What to do: Transcribe exactly, and without pictures, only the lines from the one bearing "You are a GUI" through the final line of the data below.

Data for this exercise:
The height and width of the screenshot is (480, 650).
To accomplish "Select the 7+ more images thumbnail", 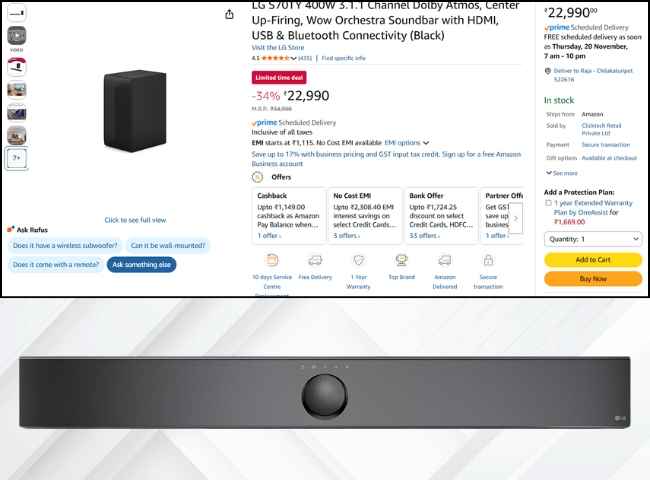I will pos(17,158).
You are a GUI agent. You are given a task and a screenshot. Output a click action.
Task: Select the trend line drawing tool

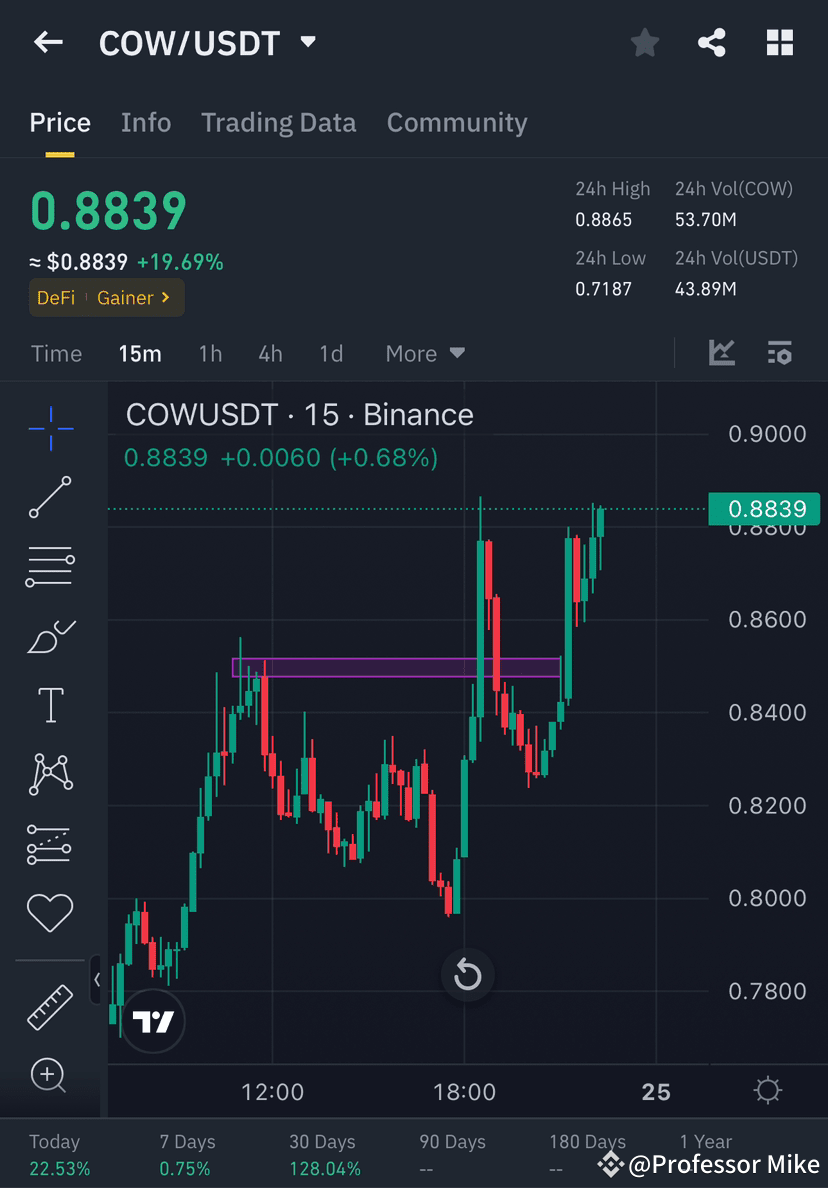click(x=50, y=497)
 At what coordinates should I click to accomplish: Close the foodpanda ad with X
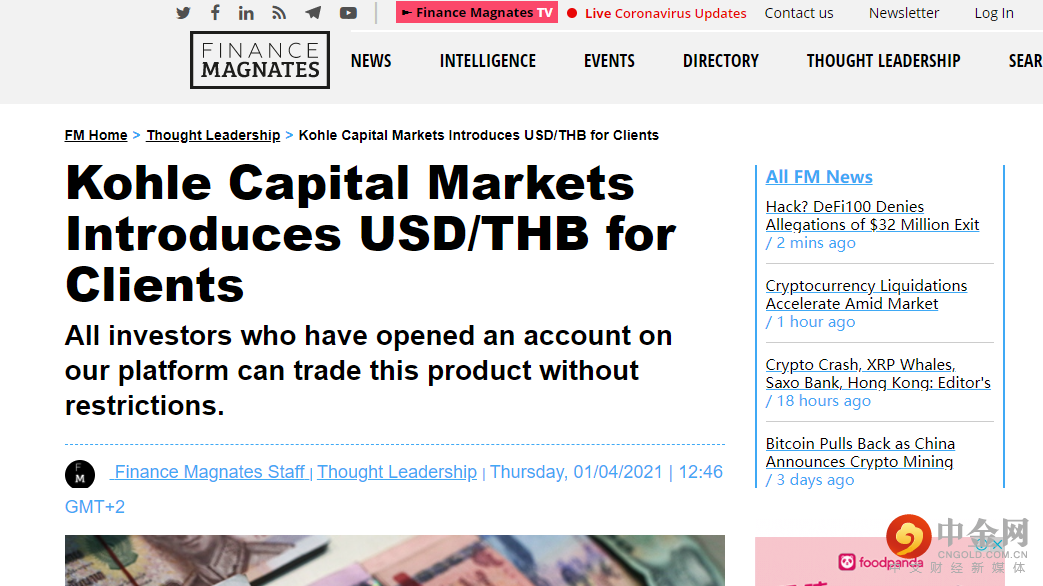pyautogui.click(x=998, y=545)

Your response:
You are a GUI agent. You are given a task and a screenshot. Output a click action.
Task: Select the trend line drawing tool

click(x=50, y=497)
 At what coordinates should I click to accomplish: Close the foodpanda ad with X
pyautogui.click(x=998, y=545)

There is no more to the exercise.